Corporate Shared Drives: > $2k per Terabyte
From startups to giant enterprises, the quick and easy way to save and share information has always been with shared drives. From the floppy disk to portable thumb drive, employees would pass on information like documents and files, from one hand to another. Employees on a daily level won’t even think twice about their shared drives creating duplicates, or documents that aren’t version controlled, and how much storage space they’re using.
However the question today is: How much are we paying for the convenience of shared drives?
As an organization, are you wondering where your money is going for the convenience of your employees using shared drives? Let’s take a look.
Storing Information Cost $$$
Whether your company is hosting an on premise solution, or paying monthly for their cloud service, data storage is expensive. The going rate for shared drive storage will run a company about $2 a gb. When thinking in terms of terabytes, that’s going to run you $2,000. The equation is simple here, the more data you have equals the more storage you’ll need.
The issue with shared drives is that they’re inherently difficult to control on a management level. They tend to belong to the individuals that use them and those individuals dictate what information is stored. Also, there are no technical restrictions as to what can be stored onto a shared drive thus corporate regulations are difficult to apply. What this leaves your company with is a drove of data that is likely to be a duplication of other duplications.
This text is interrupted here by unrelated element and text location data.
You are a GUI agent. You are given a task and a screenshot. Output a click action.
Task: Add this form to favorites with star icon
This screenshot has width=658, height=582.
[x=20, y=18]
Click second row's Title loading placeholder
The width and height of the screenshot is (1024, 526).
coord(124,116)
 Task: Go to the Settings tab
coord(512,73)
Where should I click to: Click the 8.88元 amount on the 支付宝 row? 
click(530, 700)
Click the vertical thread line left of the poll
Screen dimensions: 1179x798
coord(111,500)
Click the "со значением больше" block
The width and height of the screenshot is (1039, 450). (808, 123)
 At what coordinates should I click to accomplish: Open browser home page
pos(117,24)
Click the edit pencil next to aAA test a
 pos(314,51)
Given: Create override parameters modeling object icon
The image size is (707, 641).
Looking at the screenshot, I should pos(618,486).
If your employees are loading these duplications up into your server, next thing you know, you’ll have whole terabytes full of unmanageable files and documents. The more regularly your company utilizes personal shared drives, the more you’ll have to pay for storing all of that bad data.
Reduced Productivity Cuts into Profits
With shared drives, there’s no confirmation that what you find, is the latest version of the file or documents you need. The lack of version control reduces productivity when an employee has to double check or even triple check to make sure the file is correct. This waste of time cuts into productivity which cuts into the profits that an employee is bringing in, either through sales or support.
Without regulating and managing the information that gets stored, shared drives not only create duplications, they save unfinished files or older versions of the file. When an employee is looking for Mr. John Doe’s files, they might very well pull up a half finished report.
Not controlling duplications and versions being stored, make it nearly impossible for document searches to be done. Employees will spend a significant amount of time on company dime, searching for the correct and most up to date version of a file.
Better Save Up for Litigation Risks
The use of shared drives is an extremely high risks practice. Legal issues of any manner are costly and having an inadequate data management practice could result in numerous fees, failed audits and litigation risks.
With each and every item that comes from a shared drive going into your server, compliance and retention policies must be applied. In order to be legally compliant, this data must then be managed through its entire lifecycle and defensibly disposed. If your employees are storing important information on their personal shared drives and those records or files never make it up into your servers, then critical information can be lost at any moment. If your employees are storing redundant information files, then legally, your organization must apply compliance, retention, and manage the lifecycle of all redundant files.
Whether your organization is being proactive by setting corporate rules and steps to minimize shared drive risks, that time spent is costing money. If your organization loses information, that will cost money. If your organization fails to manage the data stored in and from shared drives, the cost of fees, failed audits and litigation risks will add up. This is cash that’s just flying out the front door.
From storage costs, to loss profits and litigation fees, shared drives are racking up a major bill within organizations. Don’t let their convenience fool you into thinking that this is a manageable practice because it’s not and everyday, organizations are forking over big bucks.